The agency added activities, including several that revolve around community development lending, investment and services. "This expansion recognized that there are additional activities that meet the credit needs of these populations and areas that are consistent with the statutory purpose of the CRA but that do not currently qualify for CRA credit," the final rule said.

The OCC also clarified the criteria for athletic stadium financing to receive CRA credit, addressing criticism from community groups that including stadiums on the list rewards banks for high-value projects that do not have a clear public benefit.

The new illustrative list says that in order for a bank to receive credit for a sports stadium investment, it should be done through a “qualified opportunity fund” as long as the facility is ”owned and operated for community benefit by a local nonprofit in an opportunity zone that is also an LMI census tract.”

Industry groups commended the OCC's effort, but reaction to the plan is still mixed

Early reactions to the 372-page final rule signal that the fight over the future of the CRA is far from over.

“This is an awkward, disjointed and rushed move by a single agency that couldn’t get agreement from the two other agencies that regulate banks within the same administration,” said Jesse Van Tol, CEO of the National Community Reinvestment Coalition. “The OCC should have been able to agree and work with the other two agencies that oversee enforcement of the same law. It couldn’t. It failed. That’s an administrative fiasco.”

Even the OCC admitted in the text of the final rule that the majority of public feedback it received was not supportive of the proposed framework. "Although commenters disagreed with the approach outlined in the proposal, the agency ultimately agreed with the minority of commenters who expressed support for the proposed framework," the final rule says.

Reaction to the final rule on CRA followed a similar rhythm as the initial proposal. While banks were generally supportive of the OCC’s effort to modernize the 1977 law, some key reservations linger.

The Consumer Bankers Association said in a press release that “the OCC and Comptroller Otting should be commended for attempting to bring an analog regulation into a digital world.”

“The end result lays out a more transparent and objective process for measuring banks’ continued service to their communities,” the CBA said.

But the American Bankers Association emphasized that bankers remain leery of the final rule’s data and recordkeeping requirements, which some estimate will cost the industry billions of dollars in compliance costs in the coming years.

“We remain concerned about key provisions of the final rule including the substance and complexity of the performance measurement benchmarks, which will present significant data collection challenges for banks,” Rob Nichols, the group's president and CEO, said in a statement.

The Independent Community Bankers of America echoed that, writing in a statement that "community banks remain concerned that the new regulatory framework is too complex and would impose new and excessive data-collection costs that could inhibit their ability to serve local communities."

Bankers are also concerned about regulatory arbitrage as the OCC sets out on its own — a fear only magnified by the FDIC’s choice to opt out of the final rule amid the pandemic.

“As the only banking trade association that represents banks of all sizes and charters, we have also advocated for clear and consistent rules for all banks. The fact that only one of the three federal banking regulators overseeing CRA has adopted this final rule means it does not meet that goal,” Nichols said.

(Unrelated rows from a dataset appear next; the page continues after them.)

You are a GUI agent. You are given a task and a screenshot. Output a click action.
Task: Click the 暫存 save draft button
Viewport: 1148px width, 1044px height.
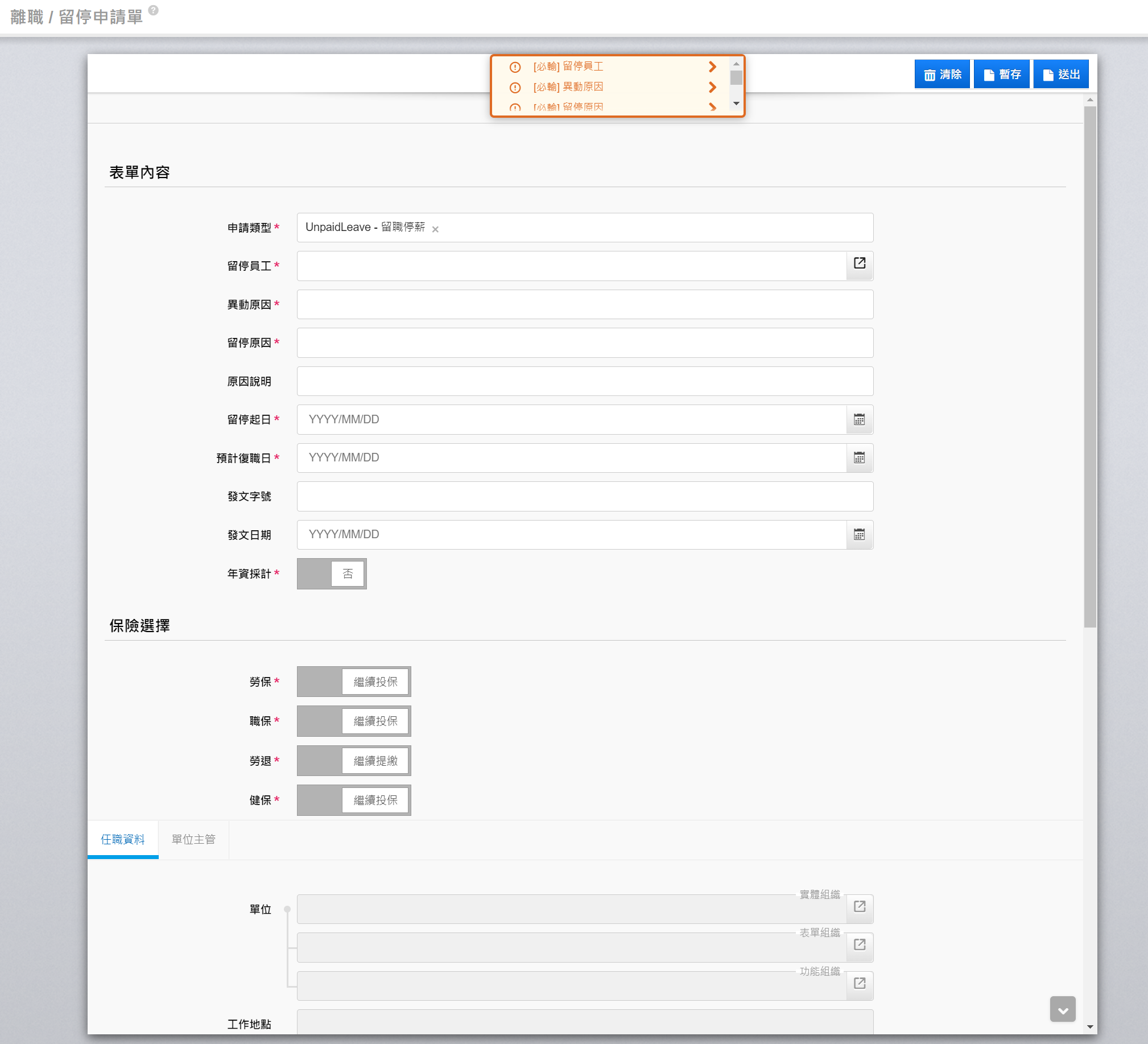[1001, 75]
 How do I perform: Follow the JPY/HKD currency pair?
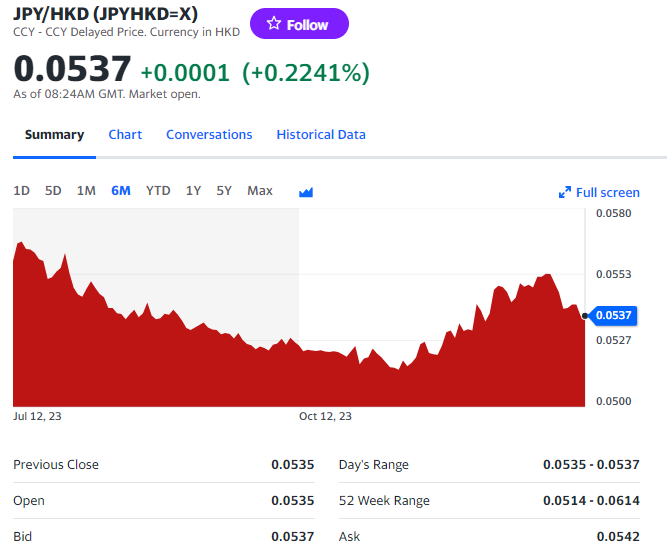click(x=299, y=24)
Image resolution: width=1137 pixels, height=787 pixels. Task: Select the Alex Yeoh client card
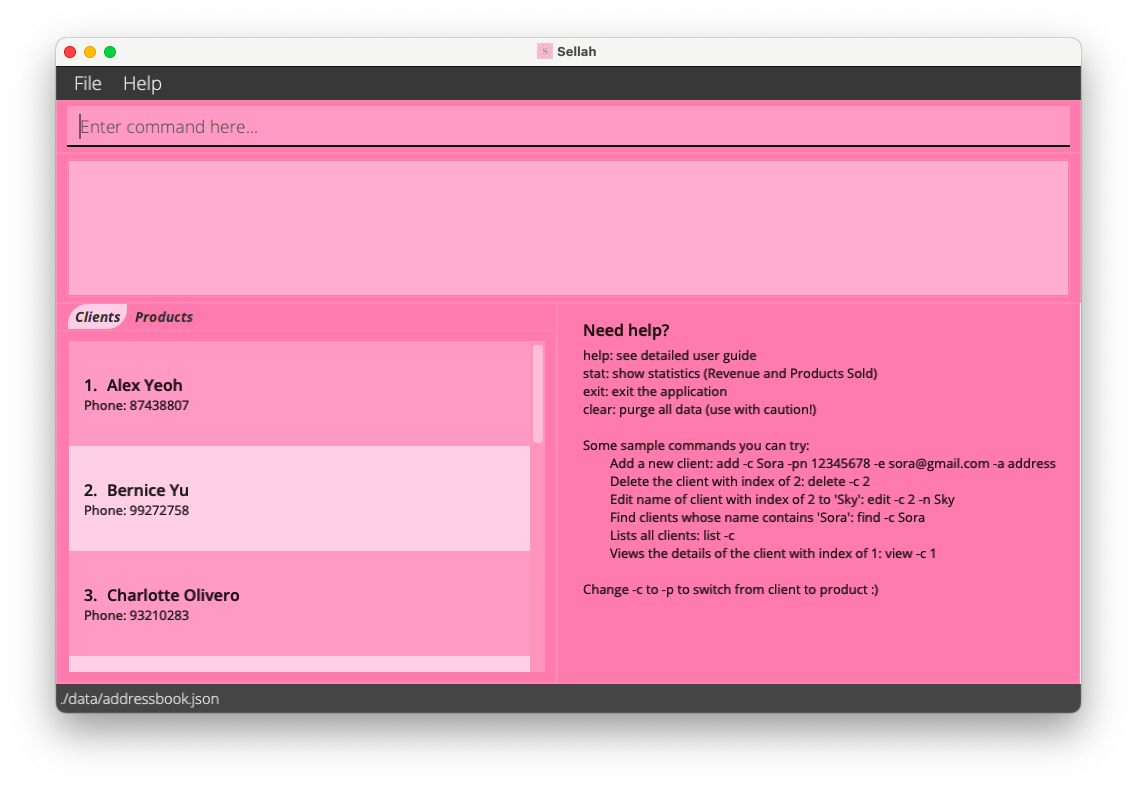tap(299, 394)
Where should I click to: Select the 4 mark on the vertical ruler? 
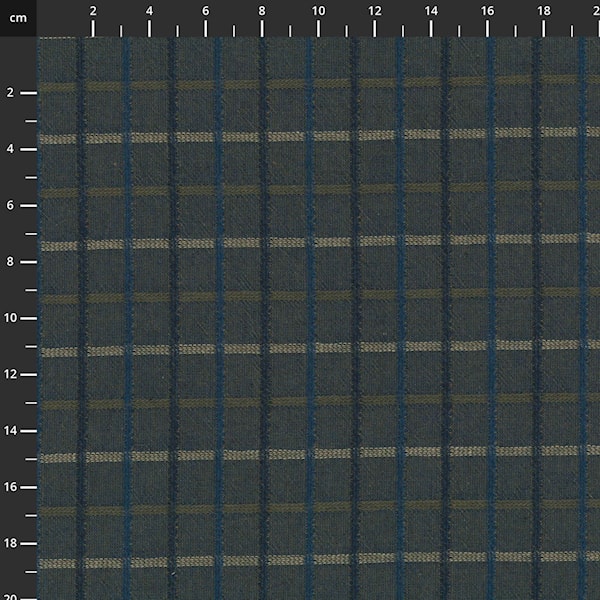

Community groups, while acknowledging some of the concessions made by the OCC, remain staunchly opposed to the rule.

“Although some changes have been made to the final rule, much of the final rule retains the problematic original proposal,” the California Reinvestment Coalition said in a press release. “The hastiness of the process calls into question whether the public comments were fully considered, as is required by the laws governing the rulemaking process.”